Somewhere in the world right now someone is leaving a team that can’t afford to lose them. There are heavy sighs and sad goodbyes aplenty, and somewhere in the mix are the group of people panicking.
They know that what they’re losing cannot be replaced; the knowledge that leaves with a system guru comes only through years of experience. These folks hold second and third derivatives of the rate of change of the system somewhere in their brain: Not just how the system works, or how it’s changing, but how the change curve itself is changing, and where that change curve is probably going to go next. The only path to that kind of knowledge is hard-won experience, not with a system but with the people who use a system.
Nevertheless, the day comes when all that accumulated value walks out the front door. There are, however, ways to better survive a system handover.
- Do handovers. It seems really simple, but whenever possible you should take the last few weeks of a person’s employment to harvest as much of their knowledge as possible. This can put a crimp in project schedules, people can get lost down long-settled side tracks, and it can be really hard to assign a value to the activity, because the pay-off is very much long term rather than short. It’s also a bit of a gamble, because sometimes the business shifts out from underneath the old way of doing things before you can extract value from handover docs. But in this case the odds are that a well-honed handover process (and, by extension, a finely-tuned knowledge transfer ecology) will dramatically reduce both the cost and the risk associated with maintaining a system.
- Be keenly aware of the value of email, messenging, and even paper logs. If you have documentation, you have a reference point. You should forward a copy of anything that is particularly useful to yourself. This eliminates all those nasty situations where a person disappears from the corporate directory and takes a swath of key useful-information email with them.

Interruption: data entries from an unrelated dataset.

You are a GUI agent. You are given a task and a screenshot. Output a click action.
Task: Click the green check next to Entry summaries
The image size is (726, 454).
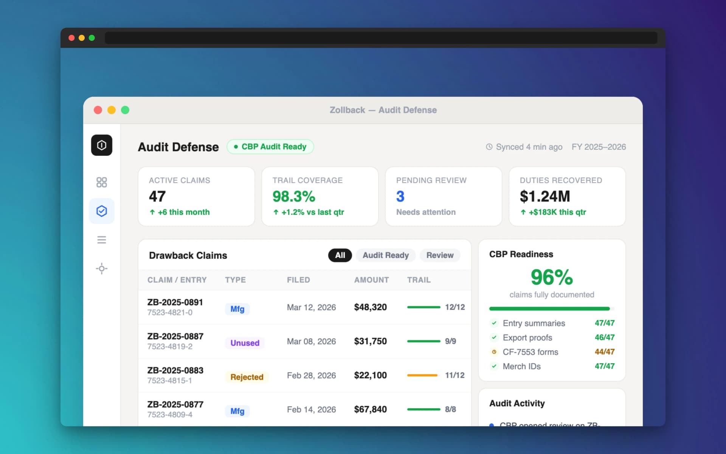pyautogui.click(x=494, y=323)
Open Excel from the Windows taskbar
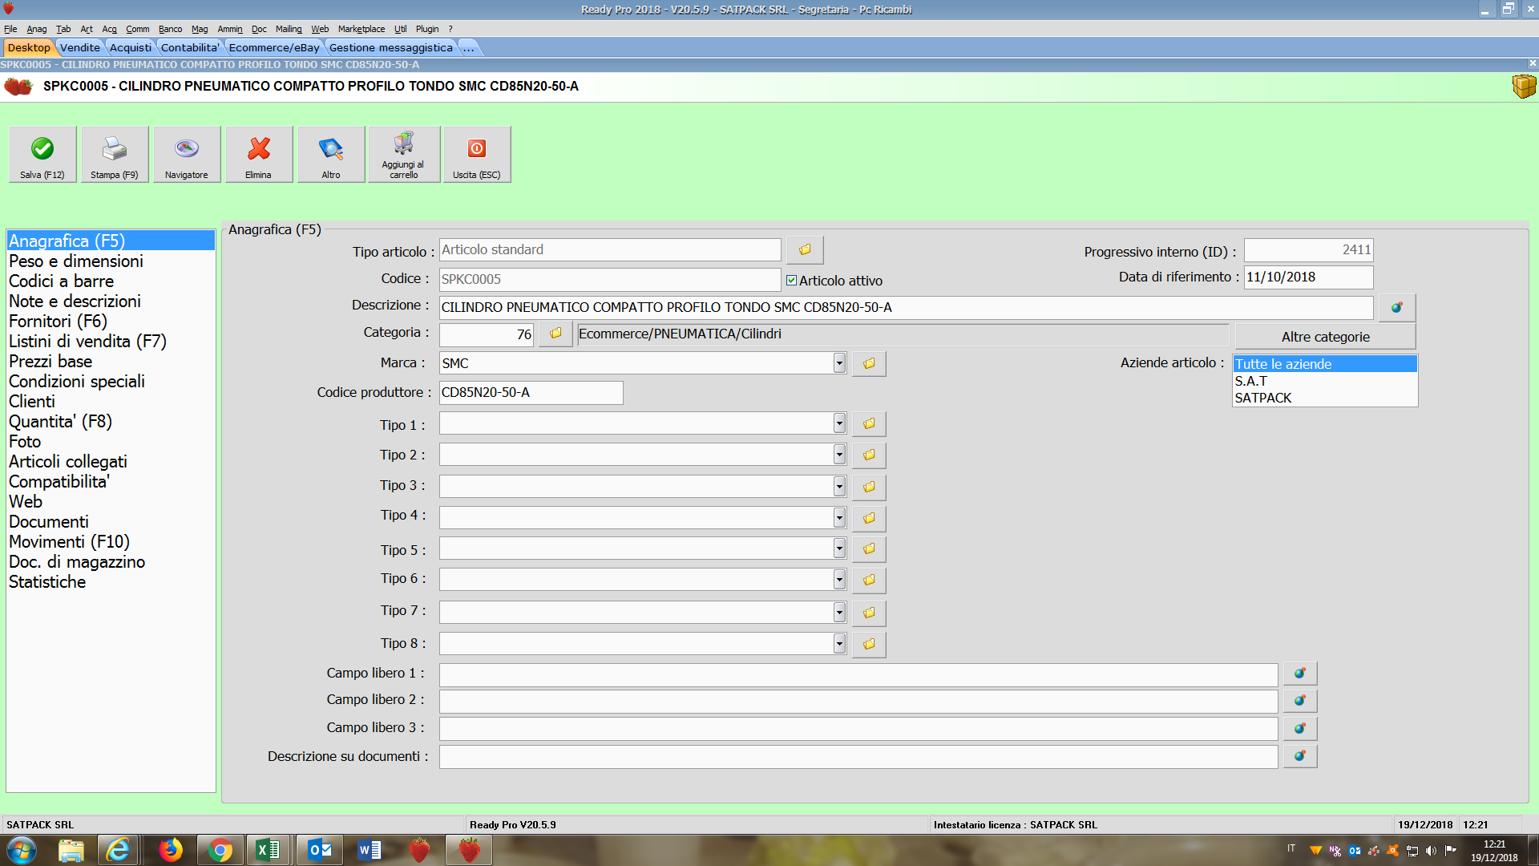The height and width of the screenshot is (866, 1539). [x=269, y=850]
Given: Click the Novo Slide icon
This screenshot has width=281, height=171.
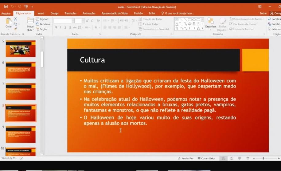Looking at the screenshot, I should tap(30, 22).
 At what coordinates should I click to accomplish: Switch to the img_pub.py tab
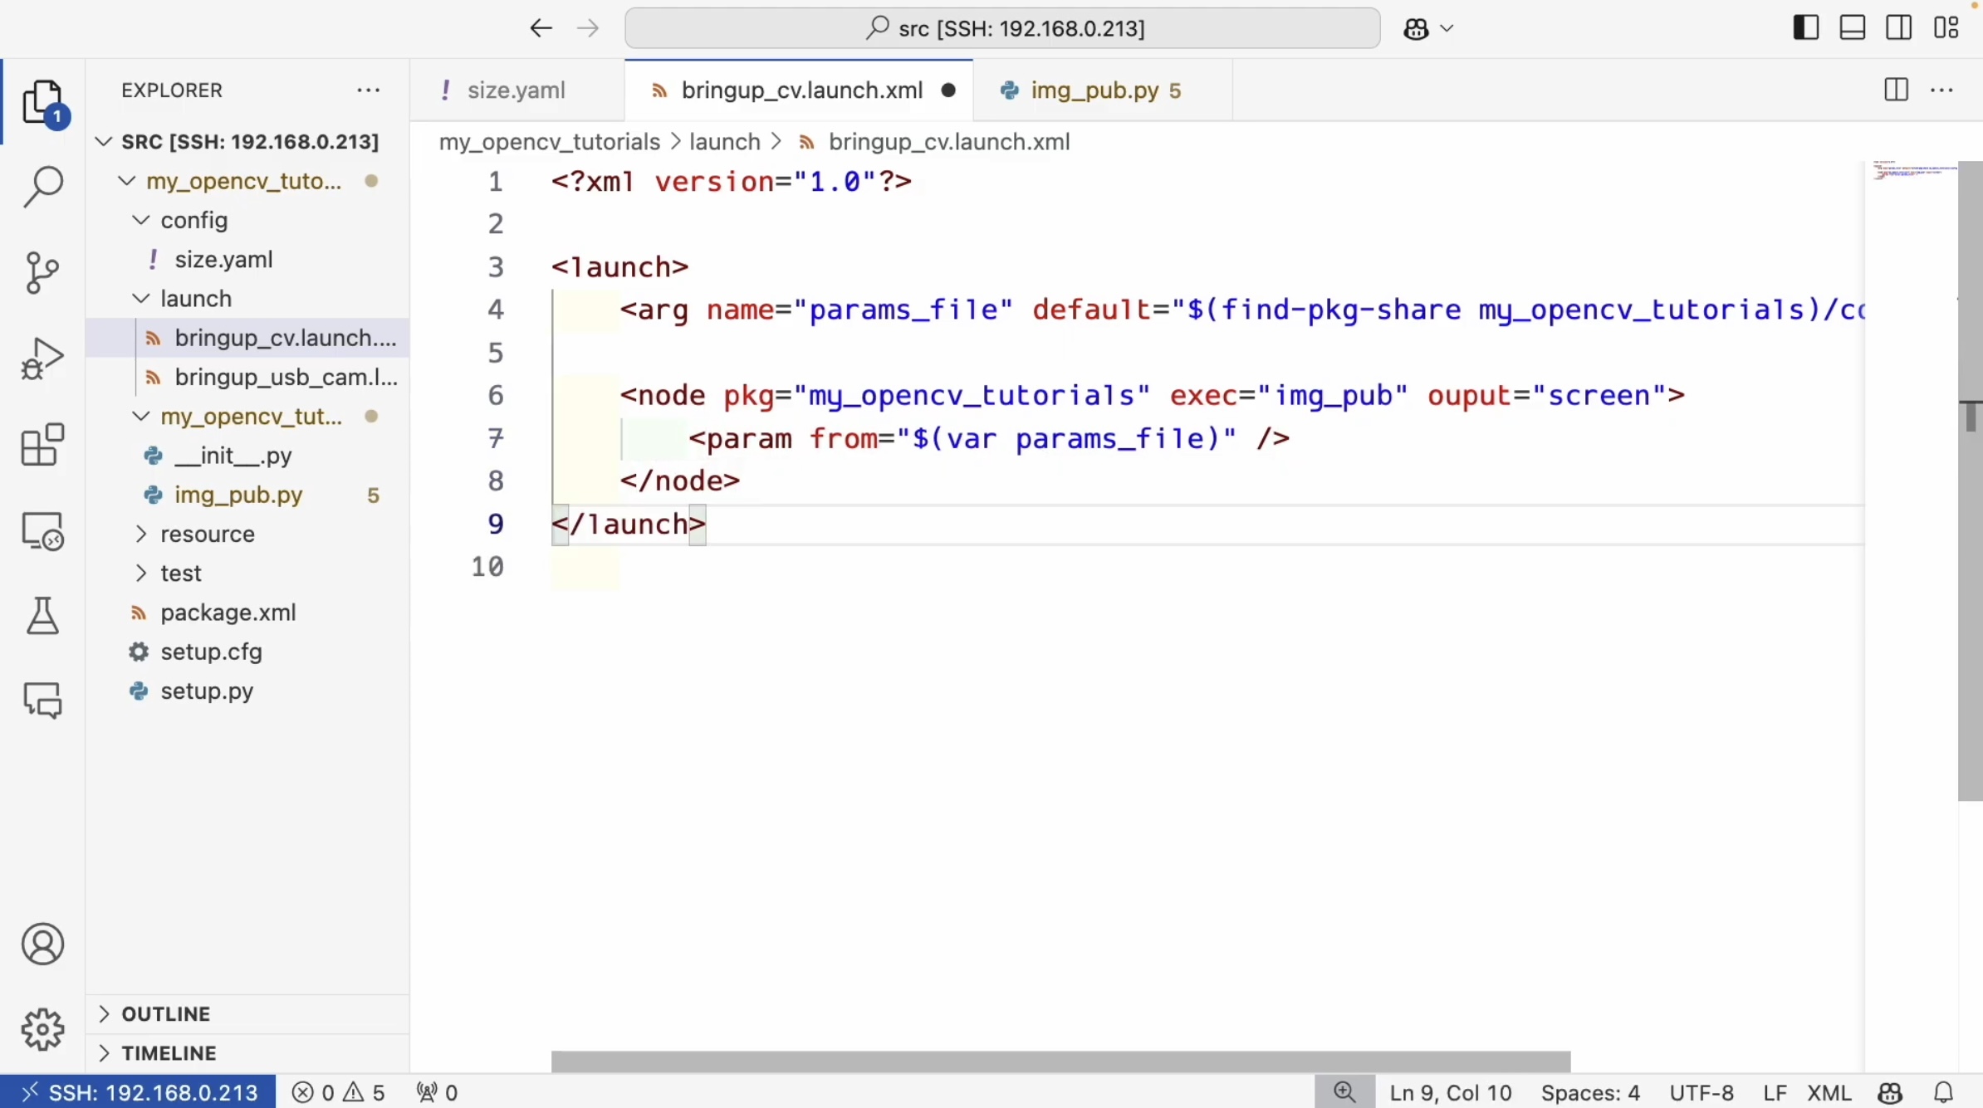tap(1094, 90)
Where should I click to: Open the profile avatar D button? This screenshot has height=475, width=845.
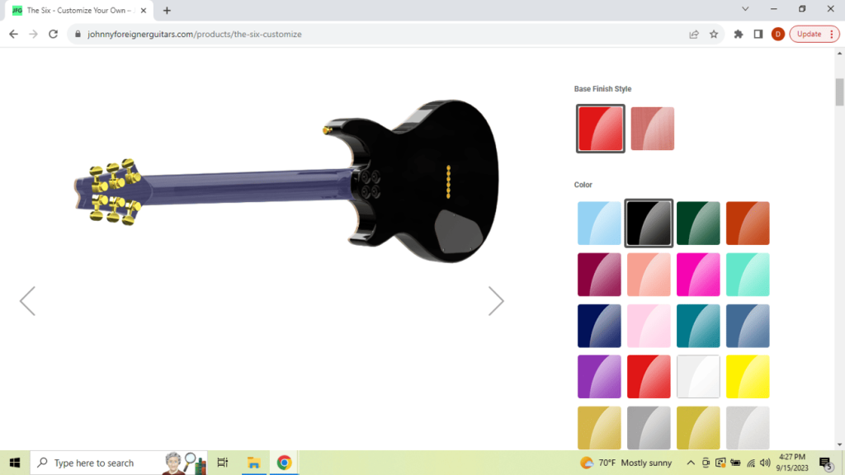pos(777,34)
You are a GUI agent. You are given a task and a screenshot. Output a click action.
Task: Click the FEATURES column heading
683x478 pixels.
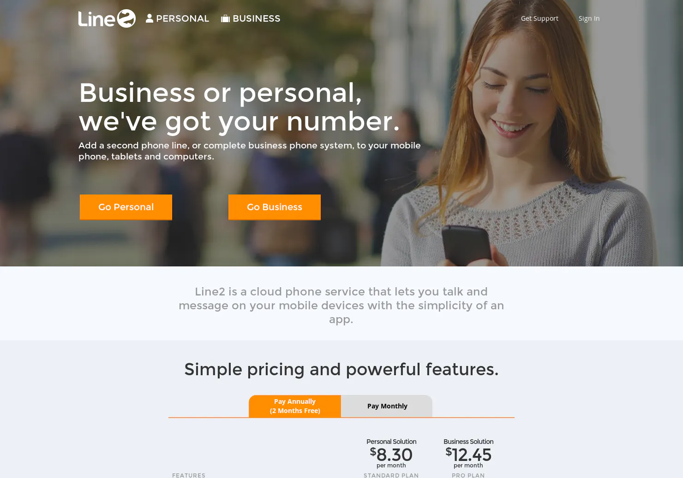[189, 475]
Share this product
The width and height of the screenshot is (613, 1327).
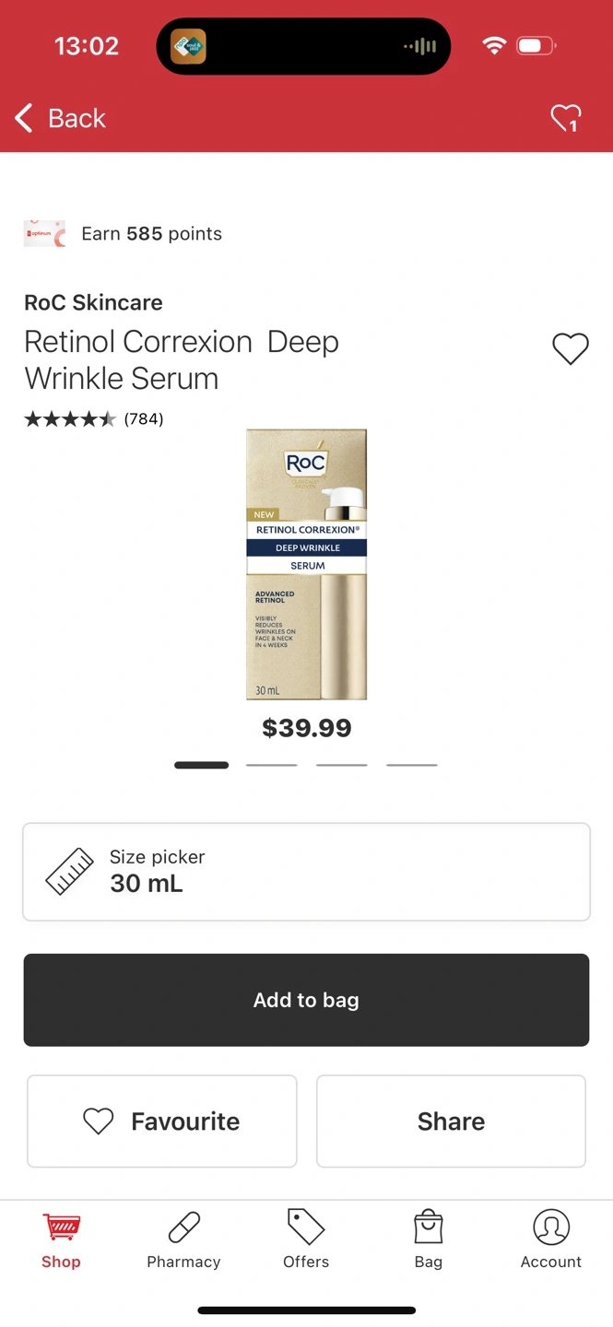point(451,1121)
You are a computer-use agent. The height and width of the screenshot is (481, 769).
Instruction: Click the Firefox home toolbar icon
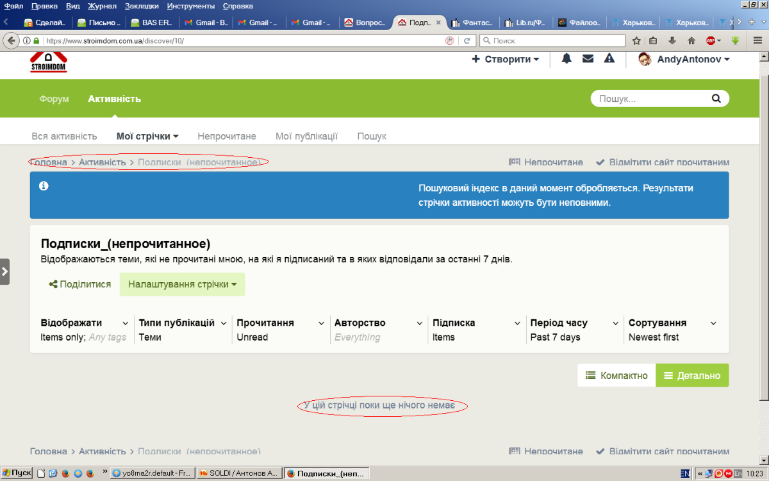coord(691,40)
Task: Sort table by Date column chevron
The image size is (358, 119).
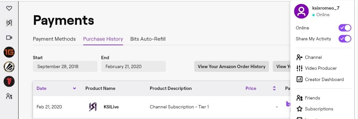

- Be willing to change what you don’t understand. Every inch of your being may rebel at this, and it breaks every known best practice in our nascent practicum, but at the end of the day someone has to change the system, and a system that works but doesn’t fulfill new requirements is a system that doesn’t work. So break the system.
- As much as possible, follow best practices. I know, I just said something counter to this. But best practices are the second-best tool (just behind Knowing Stuff, just ahead of Asking) for keeping things simple. If you’re following them, then most people can drop into a team and trust their professional instincts to help them navigate. If you’re not, well, it’s a jungle in there.
- If you have enough influence, get a little budget allocation set aside for contract engagements with departed team members. Nobody is going to get things done faster than the guy that maintained a particular system long term.
- As a corollary, make sure to have someone internal paired with the contractor. This will allow someone who’s still at the organization to gain meaningful experience doing maintenance. At minimum, ensure that someone internal does a code review with the contractor; ideally, have them sit together while the work is performed. This has the side benefit of creating a mini-market over time where you have multiple possible options for hiring contractors who know your particular system intimately.
- This can be politically – not to mention personally – sensitive in some organizations, and almost every organization thinks IT is a cost centre, which means budgeting pay for the guy who left is seen as wasteful. A good IT group makes this business case in the long term, not on a per-task basis, and tries very hard not to burn bridges. Team dynamics and cohesion come into play here – the better everyone plays together, the fewer opportunities for strife, and the more a united front can be presented to the business. That united front is key when trying to win support for ideas that only pay off on long cycles that can’t be captured in a quarterly report.
Most important of all, be good to people. It can be exhausting. It can even require lying to people and treating people well when they don’t deserve it. But in a professional environment, being good usually means being direct, honest, and focused when dealing with other people. Any software development and support group will have more work than resources almost all of the time; getting through even the most important bits of that work is a lot easier and more enjoyable if everyone is trying to get to the same place.